SIR: Noel Annan’s assertion that Evelyn Waugh’s ‘Augustinianism’ made him ‘a deviant’ (LRB, 20 June) is very surprising. The views he attributes to Waugh – that ‘men’ can’t ‘change things for the better’ and that ‘progressives, reformers, liberals and socialists’ are misguided and probably harmful – are surely close to those of most 20th-century English writers who have been celebrated as of high literary stature. In 1916 T.E. Hulme endorsed the ‘system of ideas you find in Sorel, the classical, pessimistic, or, as its opponents would have it, the reactionary ideology’, embracing ‘the conviction that man is by nature bad or limited, and can consequently only accomplish anything of value by disciplines, ethical, heroic or political. In other words, it believes in Original Sin’ (and making the trains run on time).
This outlook is explicit or implicit in most English Modernist writing, running through to ‘theatre of the absurd’. Novelists like Graham Greene, Angus Wilson, Iris Murdoch and Anthony Burgess also return repeatedly to the issue, often tending towards the ‘Augustinian’ view. Nigel Lawson even derives the idea from Shakespeare: ‘Shakespeare was a Tory, without any doubt … I am not a great believer in progress … man’s nature doesn’t change. The same problems are there in different forms’ (and he means to keep it that way).
Waugh’s hostility to attempts to improve the conditions of the vast majority of people, so that they might approach those in which he and his friends lived, was far from deviant. What is unusual, and for this we should read and appreciate the novels, is the frankness with which Waugh acknowledges the social and political implications of his credo. They should have served as warning against Nigel Lawson.
School of English and American Studies, University of Sussex
SIR: I was astonished to read a letter from a member of the notorious anti-Romanian lobby (Letters, 7 March). I had thought that Michael Titus had silenced them for good in The Magyar File. It is, of course, nonsense to say that Romanians ‘constituted a minority in Transylvania until World War 1’. Dacians, later Daco-Romanians, had lived in Transylvania for centuries before the Magyar-speaking tribes appeared in Europe at the end of the ninth century. The capital, Cluj-Napoca, was given the name Napoca by the Romans. Some Romanians ruled Hungary, it is true; perhaps the greatest king of Hungary was Matei Corvinul, and Nicolas Olhus was Primate of Hungary.
There are no Hungarians in Romania. There are Magyar-speaking Romanians. During the 11 years I was Secretary of the British Association for Romanian Studies, and in charge of the Unesco literary translations programme for Romania, I tried to get this message across when the Paprika Gang first got itself organised. I did not succeed in convincing some sub-editors that Romania is spelt like that – there never was a Rume, capital of a Ruman Empire. And, while we are at it, the BBC still pronounces the father of modern monumental sculpture Brankoosi, instead of Brancush (Brancusi), and I read only the other day that Tzara, founder of Dadaism, and Ionesco, pioneer of the Theatre of the Absurd, were French.

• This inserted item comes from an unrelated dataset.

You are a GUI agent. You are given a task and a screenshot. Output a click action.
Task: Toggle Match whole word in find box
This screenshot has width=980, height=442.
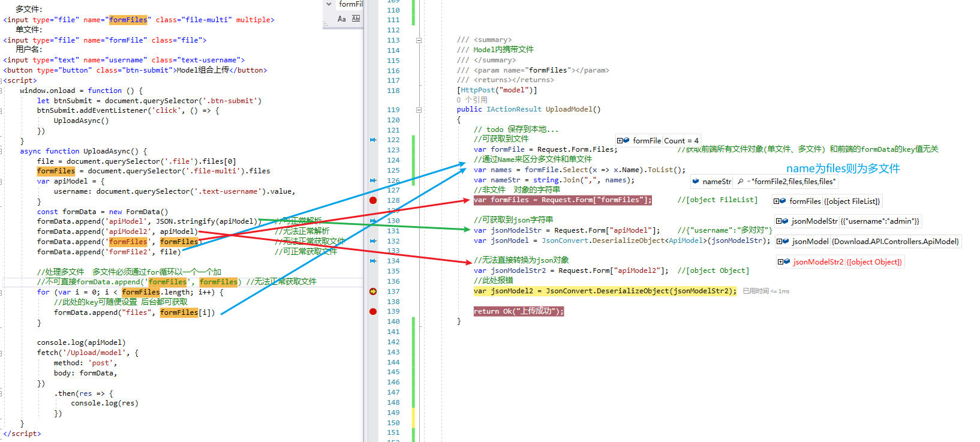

John Ryle’s article in the issue of 2 May on the coup in the Sudan misses the point. As Gordon (who kept order there for years) knew and said often, the Muslim Arab North of the Sudan and the Christian and animist South cannot form part of a viable state. One day or other they must go their separate ways. When he was murdered by the Mahdi’s troops, Gordon was planning to take the South with him to the Congo, where it would form part of a state ruled by him for King Leopold of the Belgians. It is misleading to write of the Umma Party as ruling the Sudan ‘in the 1890s under the Mahdi’. The man known as the Mahdi had been dead long since.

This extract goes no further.